● Your task
Whichever lines include the word "scrollbar", copy them as they appear in the data.

● The records
====
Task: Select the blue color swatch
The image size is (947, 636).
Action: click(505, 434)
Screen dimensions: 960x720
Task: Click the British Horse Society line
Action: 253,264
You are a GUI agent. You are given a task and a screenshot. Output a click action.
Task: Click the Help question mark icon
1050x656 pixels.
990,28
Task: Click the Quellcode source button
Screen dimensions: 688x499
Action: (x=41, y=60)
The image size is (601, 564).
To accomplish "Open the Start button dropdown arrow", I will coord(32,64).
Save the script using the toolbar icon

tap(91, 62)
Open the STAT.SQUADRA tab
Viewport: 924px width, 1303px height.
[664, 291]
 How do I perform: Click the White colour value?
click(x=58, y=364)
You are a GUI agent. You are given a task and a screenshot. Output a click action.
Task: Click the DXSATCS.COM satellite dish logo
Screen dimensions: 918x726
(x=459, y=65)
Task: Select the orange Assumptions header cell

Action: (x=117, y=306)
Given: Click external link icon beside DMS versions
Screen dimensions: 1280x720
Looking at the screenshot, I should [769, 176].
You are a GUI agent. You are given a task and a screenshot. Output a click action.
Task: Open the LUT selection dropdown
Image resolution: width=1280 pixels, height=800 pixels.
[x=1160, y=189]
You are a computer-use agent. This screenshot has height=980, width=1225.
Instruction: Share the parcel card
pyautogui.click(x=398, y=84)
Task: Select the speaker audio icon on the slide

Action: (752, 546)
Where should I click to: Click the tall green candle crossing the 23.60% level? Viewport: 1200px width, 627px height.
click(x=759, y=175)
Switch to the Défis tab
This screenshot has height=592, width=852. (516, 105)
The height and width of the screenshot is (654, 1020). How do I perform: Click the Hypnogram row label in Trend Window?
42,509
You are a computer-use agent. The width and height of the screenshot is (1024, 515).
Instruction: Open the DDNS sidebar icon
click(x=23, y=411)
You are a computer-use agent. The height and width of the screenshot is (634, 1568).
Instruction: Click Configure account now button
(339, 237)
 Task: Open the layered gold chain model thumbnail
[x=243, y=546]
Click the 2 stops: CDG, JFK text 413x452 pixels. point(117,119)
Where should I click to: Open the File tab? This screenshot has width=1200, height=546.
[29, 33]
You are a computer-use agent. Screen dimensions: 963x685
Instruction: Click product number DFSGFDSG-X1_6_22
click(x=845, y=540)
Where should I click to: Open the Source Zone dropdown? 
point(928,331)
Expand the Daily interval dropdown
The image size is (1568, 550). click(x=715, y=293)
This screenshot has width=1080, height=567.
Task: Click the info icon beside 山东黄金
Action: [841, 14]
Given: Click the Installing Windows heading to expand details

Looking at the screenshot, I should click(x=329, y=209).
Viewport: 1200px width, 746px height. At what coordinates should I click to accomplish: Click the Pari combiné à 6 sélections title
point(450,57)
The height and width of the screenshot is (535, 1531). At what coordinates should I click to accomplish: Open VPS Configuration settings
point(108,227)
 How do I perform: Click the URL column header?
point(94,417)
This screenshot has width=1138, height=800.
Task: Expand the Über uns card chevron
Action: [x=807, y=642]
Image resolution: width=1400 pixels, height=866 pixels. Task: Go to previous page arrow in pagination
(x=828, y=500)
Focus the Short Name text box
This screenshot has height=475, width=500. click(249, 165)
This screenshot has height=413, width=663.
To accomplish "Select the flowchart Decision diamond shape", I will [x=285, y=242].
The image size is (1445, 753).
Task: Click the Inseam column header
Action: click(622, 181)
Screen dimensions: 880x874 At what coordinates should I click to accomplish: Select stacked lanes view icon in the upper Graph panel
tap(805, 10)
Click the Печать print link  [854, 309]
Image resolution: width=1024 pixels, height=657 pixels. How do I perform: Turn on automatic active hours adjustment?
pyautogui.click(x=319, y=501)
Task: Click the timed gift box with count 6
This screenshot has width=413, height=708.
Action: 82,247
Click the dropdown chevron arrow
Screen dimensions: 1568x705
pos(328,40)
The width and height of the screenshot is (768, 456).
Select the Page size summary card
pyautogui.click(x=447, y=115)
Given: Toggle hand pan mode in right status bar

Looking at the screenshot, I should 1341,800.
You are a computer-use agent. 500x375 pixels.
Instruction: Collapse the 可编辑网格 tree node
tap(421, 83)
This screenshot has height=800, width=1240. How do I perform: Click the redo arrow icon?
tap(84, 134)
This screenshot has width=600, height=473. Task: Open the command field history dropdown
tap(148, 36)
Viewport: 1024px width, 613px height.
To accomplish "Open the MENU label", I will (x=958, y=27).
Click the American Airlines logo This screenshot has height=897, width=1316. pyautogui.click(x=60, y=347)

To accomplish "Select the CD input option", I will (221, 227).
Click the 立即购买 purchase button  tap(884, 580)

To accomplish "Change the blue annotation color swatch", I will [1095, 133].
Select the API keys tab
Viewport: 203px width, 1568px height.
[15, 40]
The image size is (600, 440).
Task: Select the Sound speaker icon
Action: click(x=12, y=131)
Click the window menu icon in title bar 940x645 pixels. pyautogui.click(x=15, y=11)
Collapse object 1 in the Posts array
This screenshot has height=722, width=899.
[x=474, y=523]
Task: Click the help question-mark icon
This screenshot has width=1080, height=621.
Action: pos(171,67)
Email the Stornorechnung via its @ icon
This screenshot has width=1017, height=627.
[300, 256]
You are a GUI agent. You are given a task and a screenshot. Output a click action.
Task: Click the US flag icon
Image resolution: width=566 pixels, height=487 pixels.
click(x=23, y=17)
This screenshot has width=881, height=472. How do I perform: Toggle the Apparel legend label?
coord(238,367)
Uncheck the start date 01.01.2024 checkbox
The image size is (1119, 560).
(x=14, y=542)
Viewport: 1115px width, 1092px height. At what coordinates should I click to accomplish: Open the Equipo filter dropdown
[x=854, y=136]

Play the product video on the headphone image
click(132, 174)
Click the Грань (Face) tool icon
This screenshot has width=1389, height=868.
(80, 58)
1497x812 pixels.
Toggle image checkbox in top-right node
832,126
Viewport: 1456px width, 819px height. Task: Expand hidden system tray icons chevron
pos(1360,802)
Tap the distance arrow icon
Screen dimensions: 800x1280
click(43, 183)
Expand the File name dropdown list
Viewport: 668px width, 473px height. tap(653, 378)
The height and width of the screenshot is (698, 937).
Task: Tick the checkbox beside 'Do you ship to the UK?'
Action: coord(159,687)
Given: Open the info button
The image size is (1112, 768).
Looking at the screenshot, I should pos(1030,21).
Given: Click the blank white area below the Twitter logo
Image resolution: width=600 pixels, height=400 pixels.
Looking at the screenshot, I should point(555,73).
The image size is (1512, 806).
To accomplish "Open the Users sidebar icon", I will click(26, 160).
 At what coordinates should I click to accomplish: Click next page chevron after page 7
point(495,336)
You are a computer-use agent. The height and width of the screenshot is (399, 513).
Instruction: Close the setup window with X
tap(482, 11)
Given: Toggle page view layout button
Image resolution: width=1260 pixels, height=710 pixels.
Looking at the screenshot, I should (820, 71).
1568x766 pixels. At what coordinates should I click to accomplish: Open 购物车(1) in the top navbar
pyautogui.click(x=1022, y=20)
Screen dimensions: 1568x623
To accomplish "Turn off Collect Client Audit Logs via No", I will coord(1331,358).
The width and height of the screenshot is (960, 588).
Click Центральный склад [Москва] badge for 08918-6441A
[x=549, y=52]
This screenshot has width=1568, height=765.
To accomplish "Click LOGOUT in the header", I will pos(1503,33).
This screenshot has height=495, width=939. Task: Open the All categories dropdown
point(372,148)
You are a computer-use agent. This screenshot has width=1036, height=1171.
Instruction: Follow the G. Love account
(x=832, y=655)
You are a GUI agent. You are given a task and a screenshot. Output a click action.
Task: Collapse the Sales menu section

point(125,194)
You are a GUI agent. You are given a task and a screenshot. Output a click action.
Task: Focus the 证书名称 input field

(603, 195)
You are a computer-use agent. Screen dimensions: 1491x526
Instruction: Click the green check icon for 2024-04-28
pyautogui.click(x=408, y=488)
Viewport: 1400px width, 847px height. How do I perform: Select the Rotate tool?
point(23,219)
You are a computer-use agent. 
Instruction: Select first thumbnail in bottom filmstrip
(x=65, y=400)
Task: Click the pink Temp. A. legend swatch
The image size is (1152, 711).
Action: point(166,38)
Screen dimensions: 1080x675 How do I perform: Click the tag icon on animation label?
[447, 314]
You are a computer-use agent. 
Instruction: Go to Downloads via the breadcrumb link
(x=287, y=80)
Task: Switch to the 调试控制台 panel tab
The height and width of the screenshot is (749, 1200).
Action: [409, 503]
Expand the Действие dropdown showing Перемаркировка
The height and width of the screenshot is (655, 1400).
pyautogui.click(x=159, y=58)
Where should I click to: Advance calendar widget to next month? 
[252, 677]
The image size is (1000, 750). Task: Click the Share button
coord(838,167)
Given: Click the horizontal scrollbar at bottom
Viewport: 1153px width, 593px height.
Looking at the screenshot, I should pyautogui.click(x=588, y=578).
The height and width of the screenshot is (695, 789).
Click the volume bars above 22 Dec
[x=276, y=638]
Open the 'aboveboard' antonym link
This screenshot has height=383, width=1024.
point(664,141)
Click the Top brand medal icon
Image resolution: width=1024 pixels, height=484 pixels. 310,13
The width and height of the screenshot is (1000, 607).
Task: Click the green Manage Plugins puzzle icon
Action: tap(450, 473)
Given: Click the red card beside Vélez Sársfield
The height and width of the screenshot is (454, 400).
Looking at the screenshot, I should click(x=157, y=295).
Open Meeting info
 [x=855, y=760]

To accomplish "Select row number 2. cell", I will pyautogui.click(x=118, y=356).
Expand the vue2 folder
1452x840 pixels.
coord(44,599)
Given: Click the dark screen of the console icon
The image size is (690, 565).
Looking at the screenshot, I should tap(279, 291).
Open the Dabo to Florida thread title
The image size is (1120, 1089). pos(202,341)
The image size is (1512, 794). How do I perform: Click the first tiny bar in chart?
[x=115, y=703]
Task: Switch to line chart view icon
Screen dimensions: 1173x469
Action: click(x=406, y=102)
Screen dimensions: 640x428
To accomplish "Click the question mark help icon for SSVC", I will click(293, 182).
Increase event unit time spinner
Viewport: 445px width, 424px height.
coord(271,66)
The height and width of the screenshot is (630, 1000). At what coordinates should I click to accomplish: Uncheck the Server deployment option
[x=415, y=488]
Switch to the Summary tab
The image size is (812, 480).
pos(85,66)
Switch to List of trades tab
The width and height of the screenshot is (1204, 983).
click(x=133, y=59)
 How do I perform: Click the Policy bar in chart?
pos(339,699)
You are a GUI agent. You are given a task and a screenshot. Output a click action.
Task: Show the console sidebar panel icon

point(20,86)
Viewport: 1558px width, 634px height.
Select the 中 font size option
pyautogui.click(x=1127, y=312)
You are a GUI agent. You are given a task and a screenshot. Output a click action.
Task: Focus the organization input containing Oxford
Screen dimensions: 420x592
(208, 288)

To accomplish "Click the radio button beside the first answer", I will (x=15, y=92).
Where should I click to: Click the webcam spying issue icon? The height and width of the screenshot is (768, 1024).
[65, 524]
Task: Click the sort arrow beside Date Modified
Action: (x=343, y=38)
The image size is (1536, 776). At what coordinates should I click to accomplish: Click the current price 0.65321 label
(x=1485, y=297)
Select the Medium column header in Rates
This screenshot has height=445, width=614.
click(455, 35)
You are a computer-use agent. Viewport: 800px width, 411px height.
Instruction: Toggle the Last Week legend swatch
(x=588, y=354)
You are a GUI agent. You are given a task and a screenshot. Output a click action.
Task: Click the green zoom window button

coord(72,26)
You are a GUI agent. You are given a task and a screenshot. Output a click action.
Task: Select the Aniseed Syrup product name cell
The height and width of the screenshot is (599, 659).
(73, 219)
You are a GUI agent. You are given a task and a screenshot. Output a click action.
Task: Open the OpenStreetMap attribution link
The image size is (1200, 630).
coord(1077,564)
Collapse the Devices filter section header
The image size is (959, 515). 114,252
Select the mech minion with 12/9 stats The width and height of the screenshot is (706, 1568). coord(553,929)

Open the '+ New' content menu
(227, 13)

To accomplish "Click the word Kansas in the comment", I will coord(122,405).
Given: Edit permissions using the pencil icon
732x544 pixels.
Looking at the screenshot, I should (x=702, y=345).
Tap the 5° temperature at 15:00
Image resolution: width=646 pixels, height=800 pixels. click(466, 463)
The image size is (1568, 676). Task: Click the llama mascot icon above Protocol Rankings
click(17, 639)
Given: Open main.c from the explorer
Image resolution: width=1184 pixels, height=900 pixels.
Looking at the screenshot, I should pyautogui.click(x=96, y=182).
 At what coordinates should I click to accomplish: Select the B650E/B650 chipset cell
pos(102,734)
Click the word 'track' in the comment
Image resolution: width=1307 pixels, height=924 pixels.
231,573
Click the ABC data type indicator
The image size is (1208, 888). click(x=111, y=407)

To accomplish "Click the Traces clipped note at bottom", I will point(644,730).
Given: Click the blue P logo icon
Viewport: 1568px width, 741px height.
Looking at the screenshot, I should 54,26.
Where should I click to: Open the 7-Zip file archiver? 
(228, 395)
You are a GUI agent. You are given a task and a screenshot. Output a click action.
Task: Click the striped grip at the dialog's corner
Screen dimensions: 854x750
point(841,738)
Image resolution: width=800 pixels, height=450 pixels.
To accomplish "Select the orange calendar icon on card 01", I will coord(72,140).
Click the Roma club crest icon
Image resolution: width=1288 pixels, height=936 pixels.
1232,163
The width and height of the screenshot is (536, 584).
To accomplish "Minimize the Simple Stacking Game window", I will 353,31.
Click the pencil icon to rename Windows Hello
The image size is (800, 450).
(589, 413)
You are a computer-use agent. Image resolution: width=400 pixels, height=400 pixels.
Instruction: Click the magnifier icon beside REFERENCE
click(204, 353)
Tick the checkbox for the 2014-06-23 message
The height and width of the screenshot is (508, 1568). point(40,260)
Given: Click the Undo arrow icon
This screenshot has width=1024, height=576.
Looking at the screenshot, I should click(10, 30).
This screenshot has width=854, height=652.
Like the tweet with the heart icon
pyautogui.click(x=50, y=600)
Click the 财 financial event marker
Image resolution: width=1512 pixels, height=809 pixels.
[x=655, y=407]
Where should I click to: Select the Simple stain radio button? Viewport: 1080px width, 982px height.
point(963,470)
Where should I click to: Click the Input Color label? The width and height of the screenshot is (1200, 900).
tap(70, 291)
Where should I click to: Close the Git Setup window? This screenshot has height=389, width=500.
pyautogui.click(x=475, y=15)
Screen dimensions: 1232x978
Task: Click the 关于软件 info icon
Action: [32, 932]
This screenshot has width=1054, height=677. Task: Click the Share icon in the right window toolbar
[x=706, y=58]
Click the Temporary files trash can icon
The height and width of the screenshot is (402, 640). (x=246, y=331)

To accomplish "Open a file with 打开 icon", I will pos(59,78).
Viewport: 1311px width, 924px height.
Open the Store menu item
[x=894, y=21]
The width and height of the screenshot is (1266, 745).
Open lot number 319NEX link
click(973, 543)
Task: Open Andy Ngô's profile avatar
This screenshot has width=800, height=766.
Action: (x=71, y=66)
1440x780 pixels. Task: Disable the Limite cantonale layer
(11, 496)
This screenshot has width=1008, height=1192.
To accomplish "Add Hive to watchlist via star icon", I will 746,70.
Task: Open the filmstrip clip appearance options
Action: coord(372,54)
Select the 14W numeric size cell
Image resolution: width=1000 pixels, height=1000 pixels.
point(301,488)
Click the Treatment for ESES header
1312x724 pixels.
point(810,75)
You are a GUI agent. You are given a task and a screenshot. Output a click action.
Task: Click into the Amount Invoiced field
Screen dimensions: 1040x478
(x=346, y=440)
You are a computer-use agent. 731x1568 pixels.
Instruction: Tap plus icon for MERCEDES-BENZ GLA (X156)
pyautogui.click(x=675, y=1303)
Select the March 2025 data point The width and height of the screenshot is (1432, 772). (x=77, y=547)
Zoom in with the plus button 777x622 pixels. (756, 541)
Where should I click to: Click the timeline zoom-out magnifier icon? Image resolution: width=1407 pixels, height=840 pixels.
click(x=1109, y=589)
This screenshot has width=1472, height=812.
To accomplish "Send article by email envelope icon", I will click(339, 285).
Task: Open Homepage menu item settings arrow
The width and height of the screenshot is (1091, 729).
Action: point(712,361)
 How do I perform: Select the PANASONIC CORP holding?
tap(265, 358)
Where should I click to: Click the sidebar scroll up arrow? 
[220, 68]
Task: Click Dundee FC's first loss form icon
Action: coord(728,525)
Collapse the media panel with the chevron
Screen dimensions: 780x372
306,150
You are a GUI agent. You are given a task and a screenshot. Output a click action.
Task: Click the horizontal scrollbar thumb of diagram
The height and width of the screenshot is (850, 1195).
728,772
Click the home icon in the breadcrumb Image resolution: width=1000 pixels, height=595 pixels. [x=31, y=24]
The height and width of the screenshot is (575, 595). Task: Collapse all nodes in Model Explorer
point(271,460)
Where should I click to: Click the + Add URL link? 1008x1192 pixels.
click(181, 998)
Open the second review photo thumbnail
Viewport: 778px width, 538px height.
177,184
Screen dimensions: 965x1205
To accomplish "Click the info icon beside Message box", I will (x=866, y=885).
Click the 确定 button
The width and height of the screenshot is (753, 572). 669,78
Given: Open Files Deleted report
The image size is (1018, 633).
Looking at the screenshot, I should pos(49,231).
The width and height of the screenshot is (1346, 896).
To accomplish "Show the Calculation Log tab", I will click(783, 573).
====
● Answer below
Given: Click the horizontal scrollbar at bottom
Task: Click the horizontal scrollbar thumb of diagram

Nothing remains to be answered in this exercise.